TASK BRIEF
Find the lines below that include the word "computer" and state how many there are, adding nothing.

:::::

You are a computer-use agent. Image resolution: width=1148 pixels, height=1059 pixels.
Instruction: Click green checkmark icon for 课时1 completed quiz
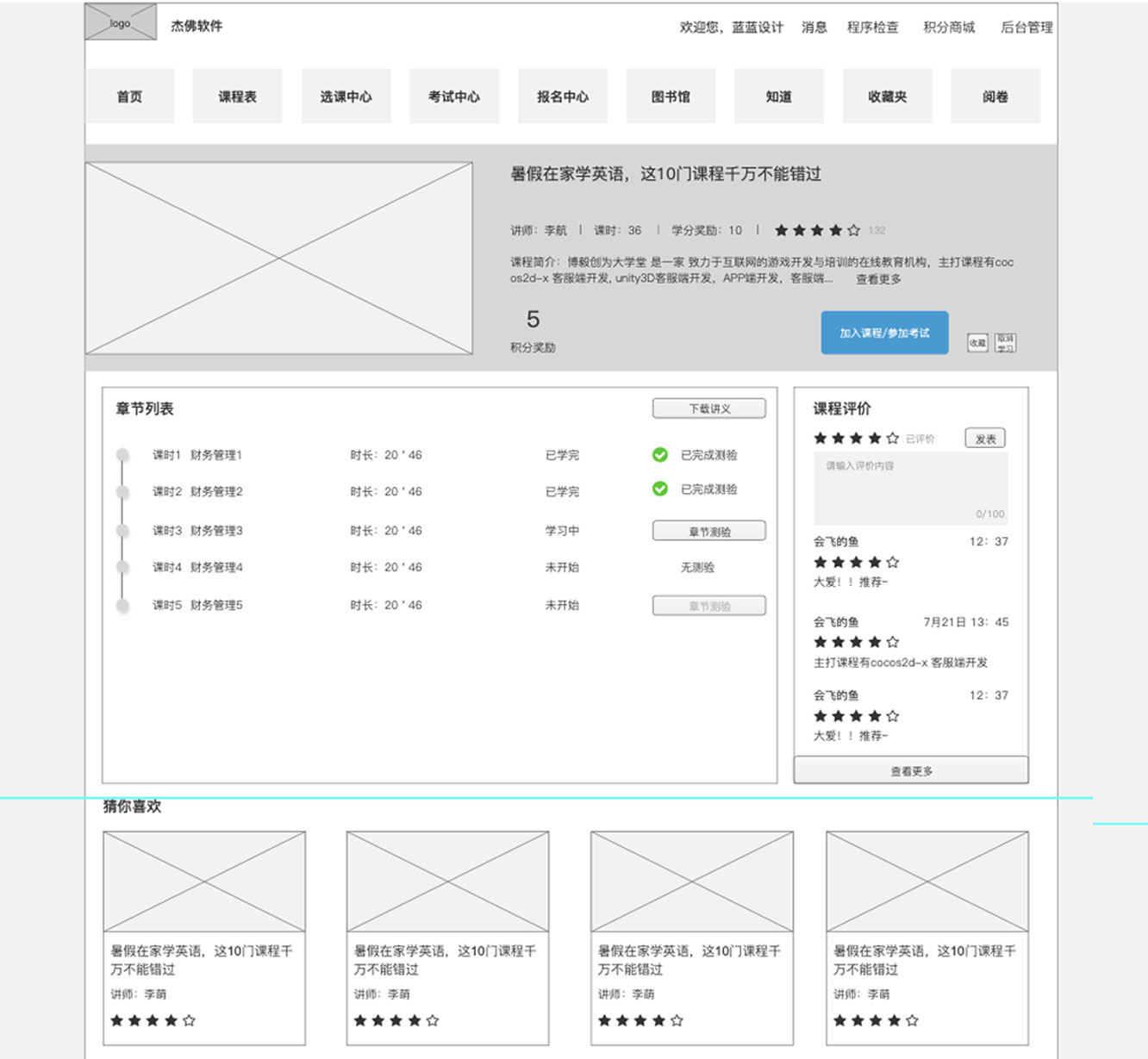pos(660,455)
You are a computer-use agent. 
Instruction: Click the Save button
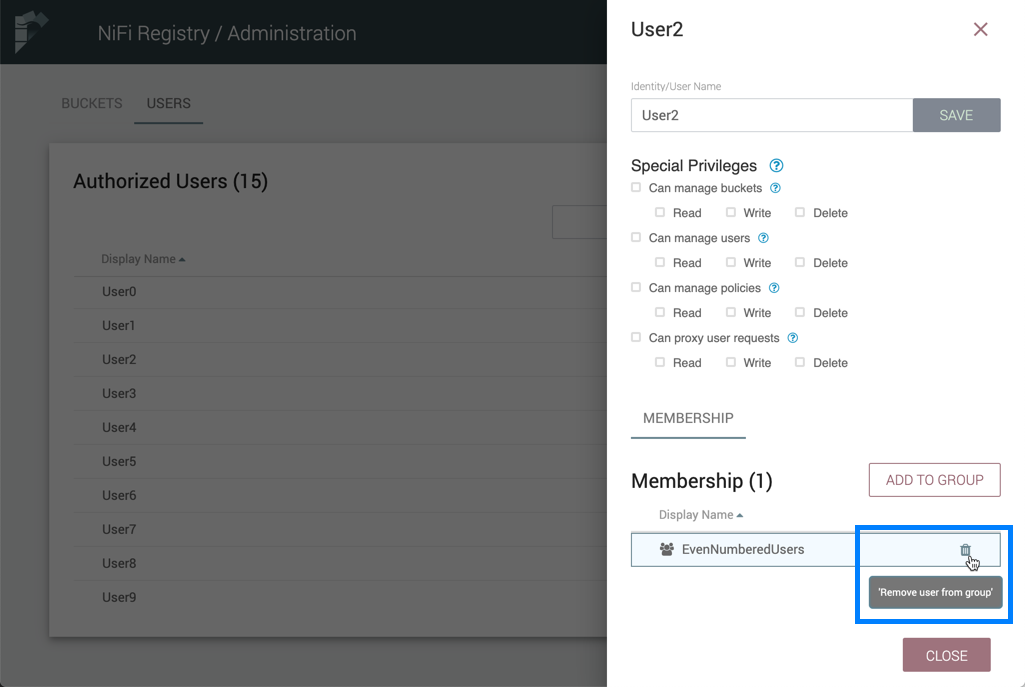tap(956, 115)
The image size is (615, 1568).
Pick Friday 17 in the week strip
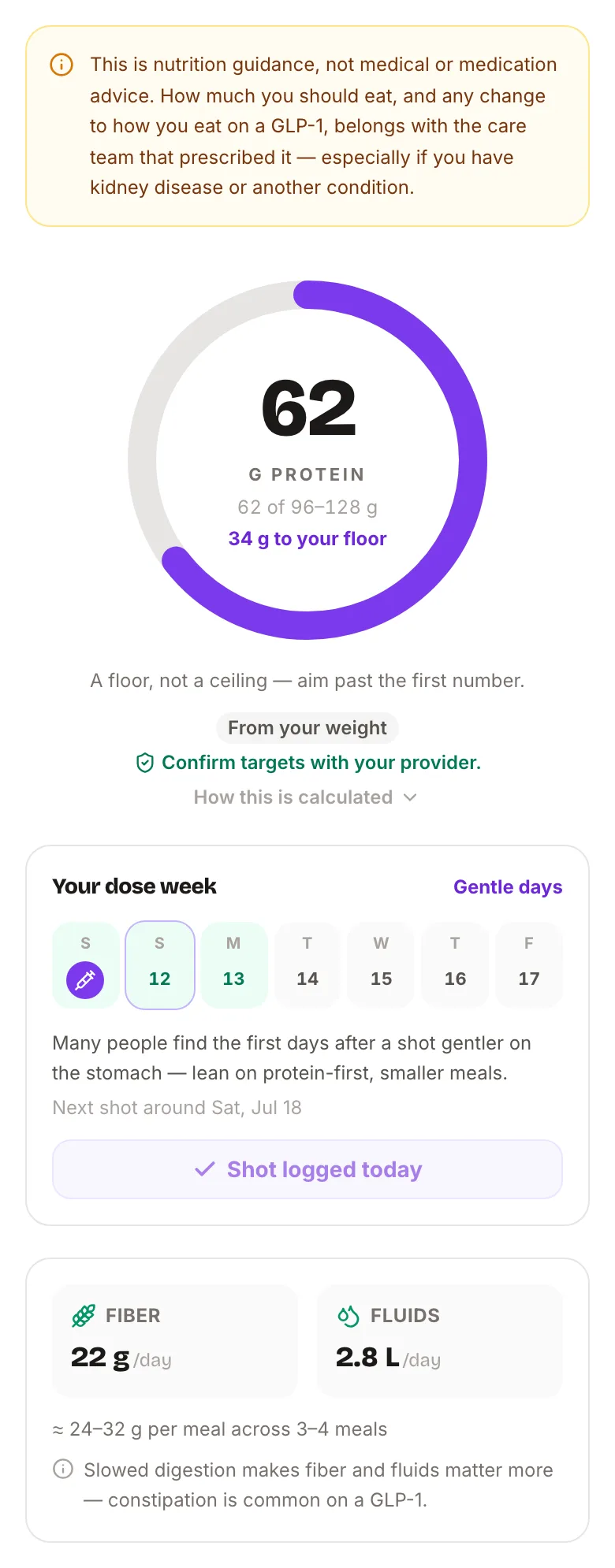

:::::

RESPONSE
2